» REQUIRED ACTION:
Set the records down again exactly, apart from any pictures in them.

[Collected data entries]
-------
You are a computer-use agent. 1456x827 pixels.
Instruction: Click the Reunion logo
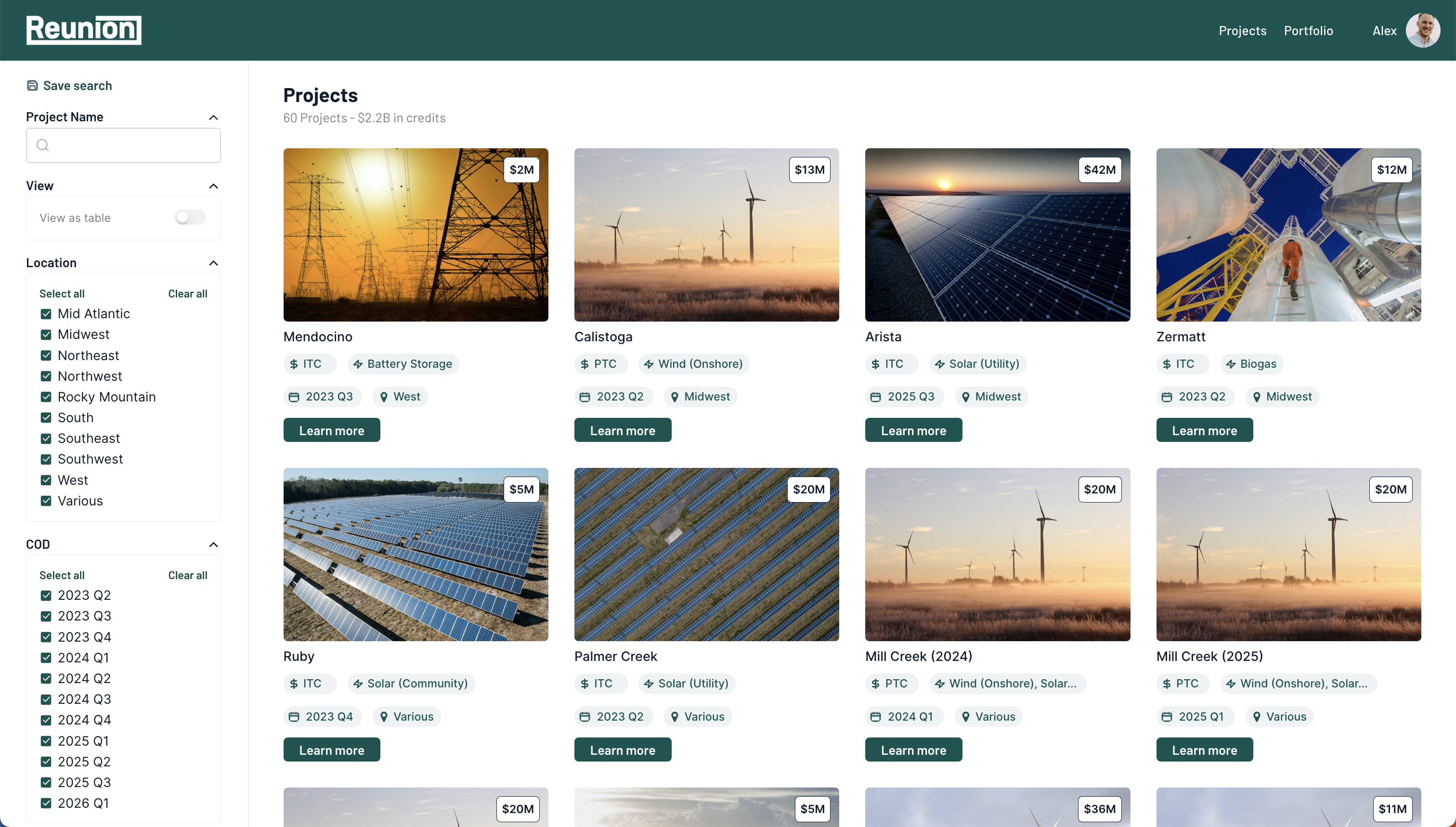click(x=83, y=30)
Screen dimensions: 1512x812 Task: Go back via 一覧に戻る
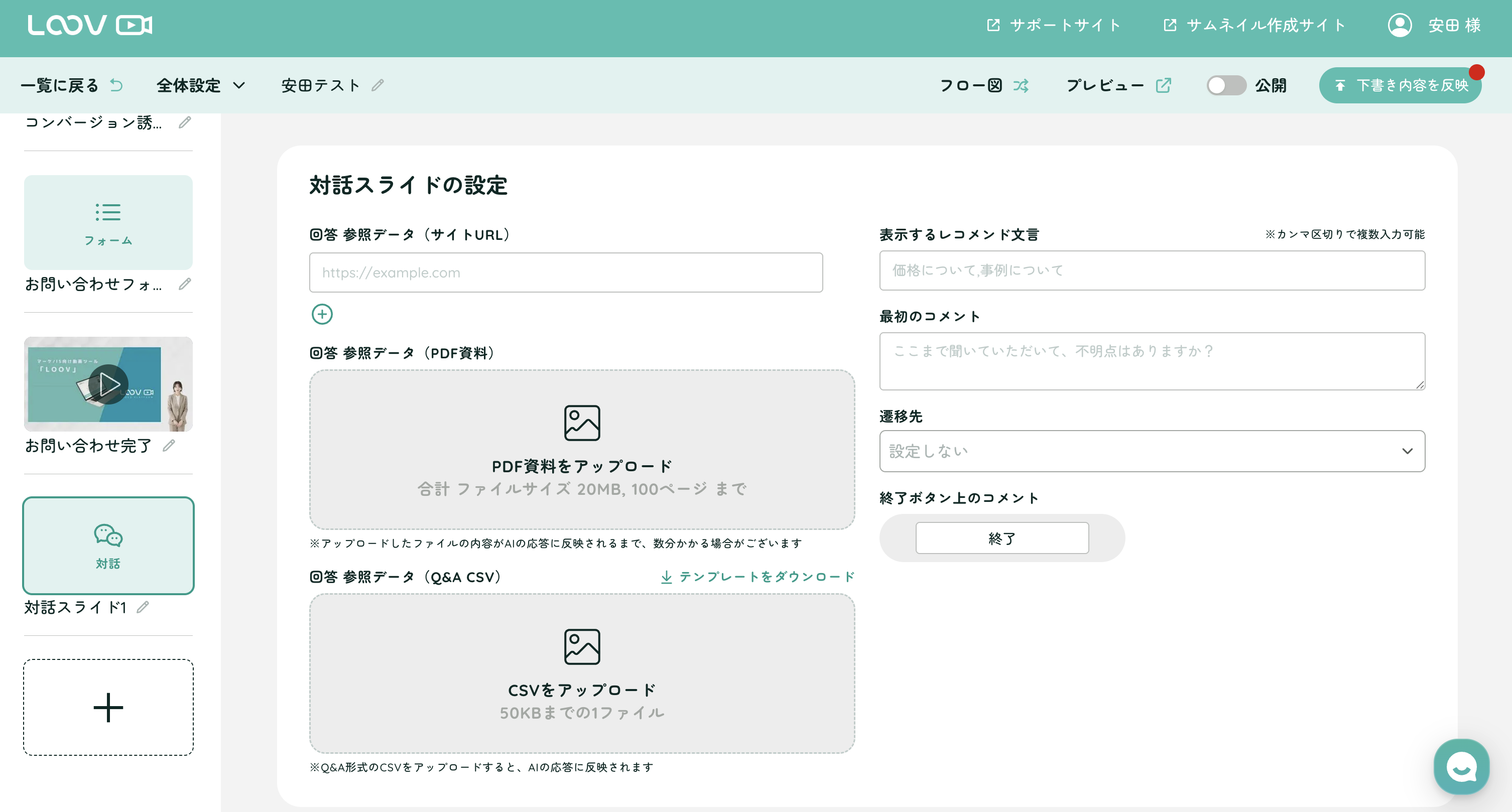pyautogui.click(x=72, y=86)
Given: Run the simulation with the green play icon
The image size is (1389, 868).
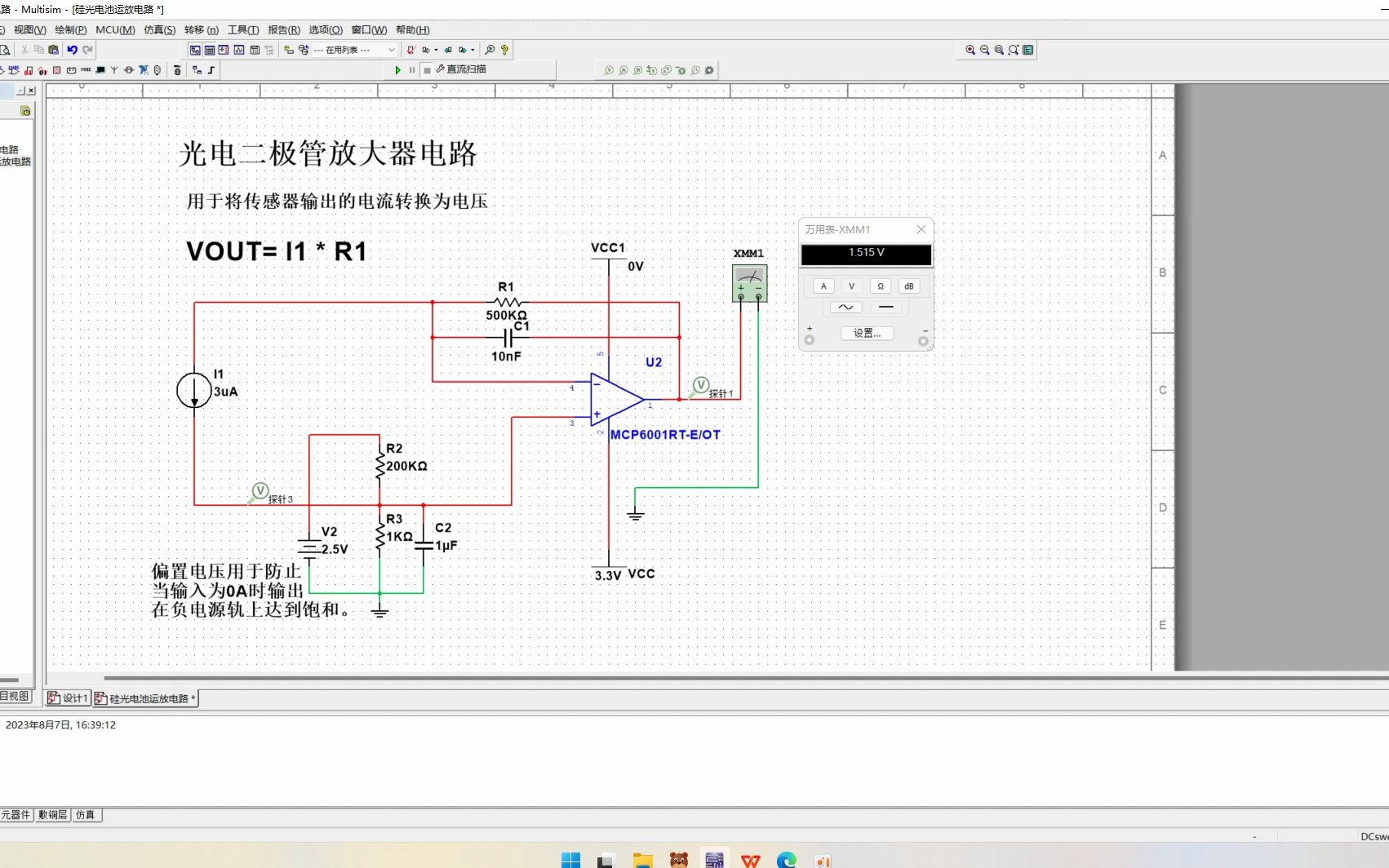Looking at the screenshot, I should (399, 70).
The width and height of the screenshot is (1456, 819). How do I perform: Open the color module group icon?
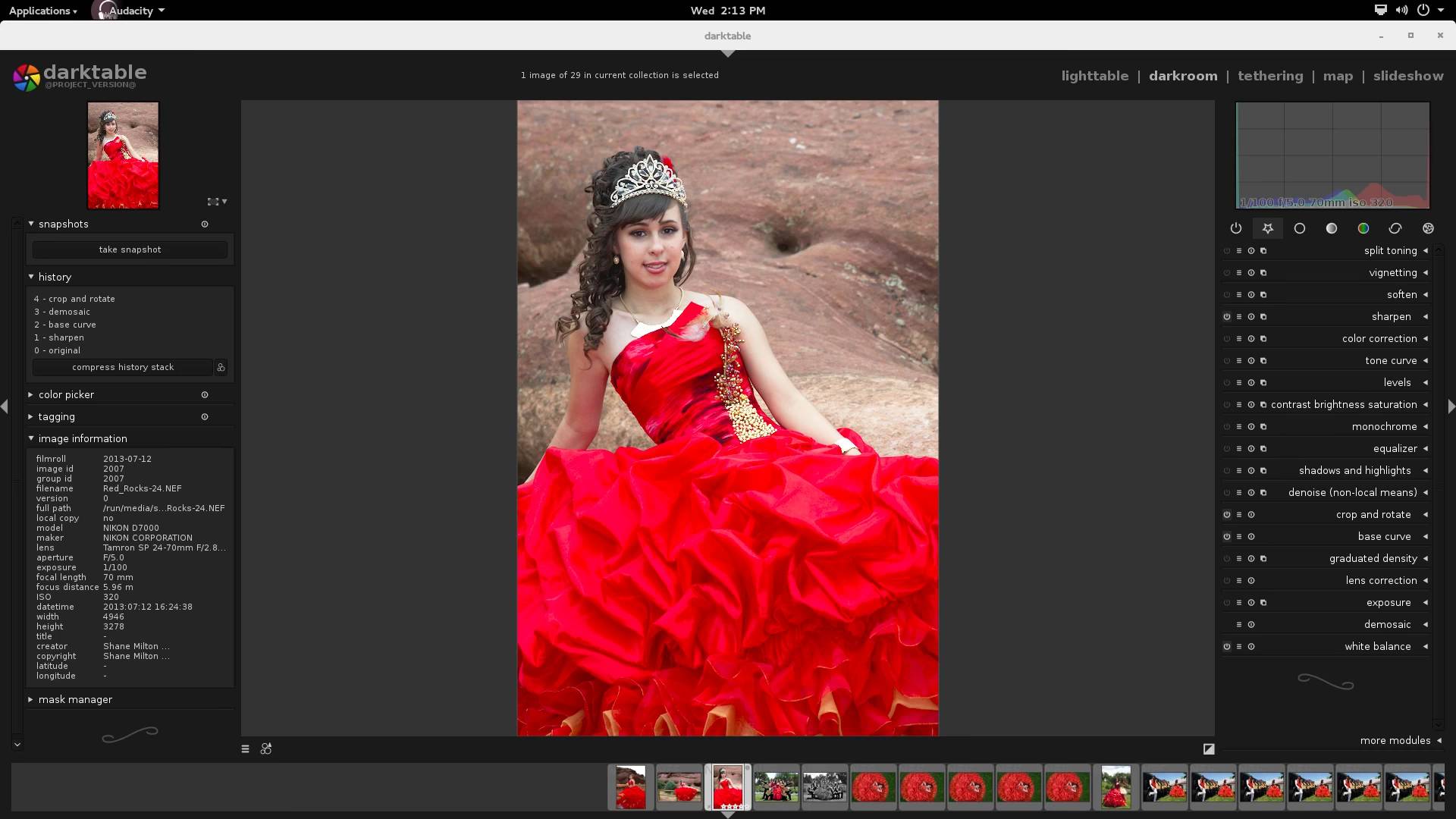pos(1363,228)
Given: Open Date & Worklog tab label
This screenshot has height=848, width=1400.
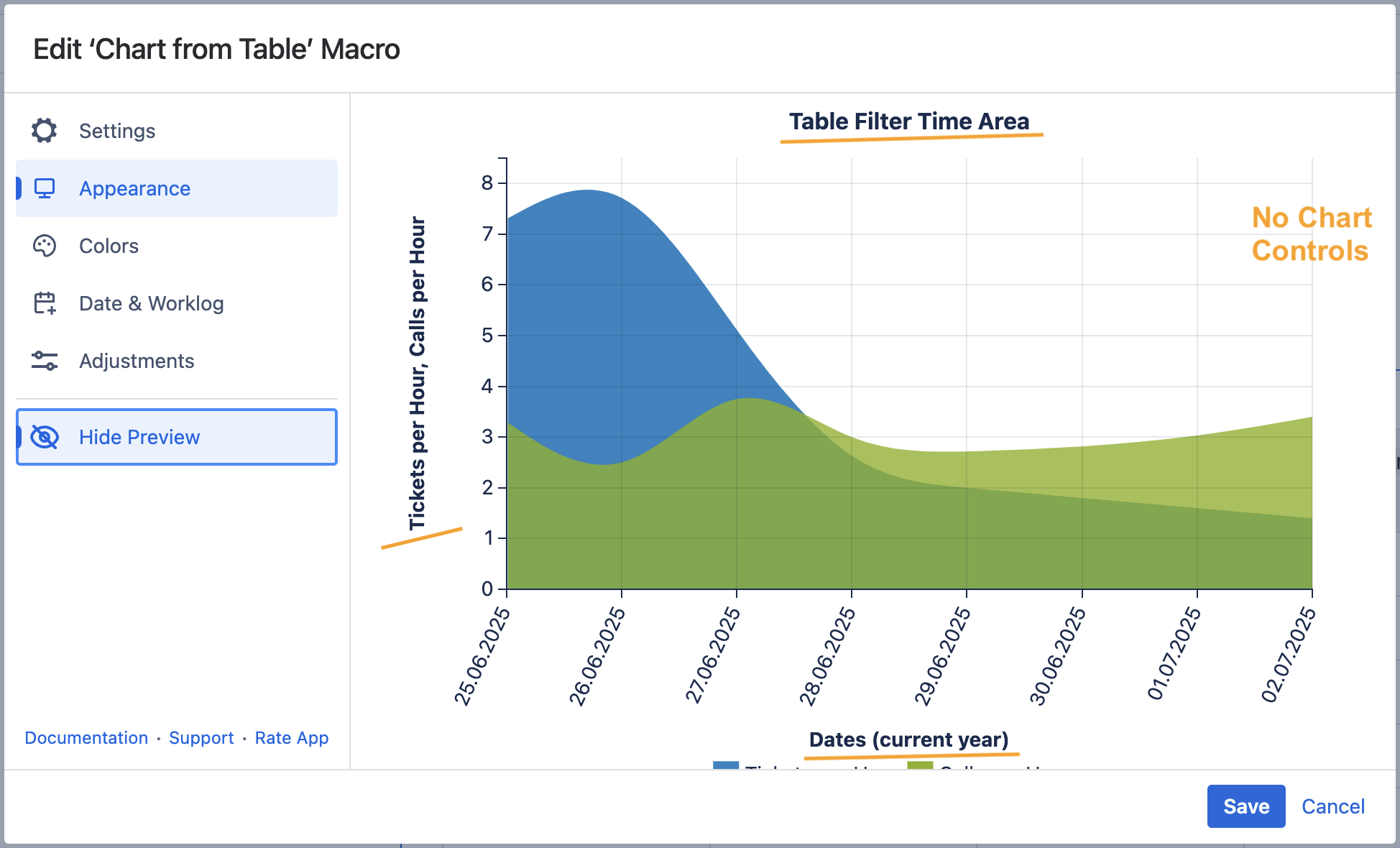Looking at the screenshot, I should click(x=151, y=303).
-------
» WRITTEN ANSWER:
You are a computer-use agent. 1456x827 pixels.
Instruction: Click the Reunion logo
click(x=83, y=30)
Screen dimensions: 1512x812 Task: Go back via 一覧に戻る
pyautogui.click(x=72, y=86)
Given: Run the simulation with the green play icon
The image size is (1389, 868).
Looking at the screenshot, I should (399, 70).
The width and height of the screenshot is (1456, 819). How do I perform: Open the color module group icon?
pos(1363,228)
Given: Open Date & Worklog tab label
This screenshot has height=848, width=1400.
Looking at the screenshot, I should click(x=151, y=303).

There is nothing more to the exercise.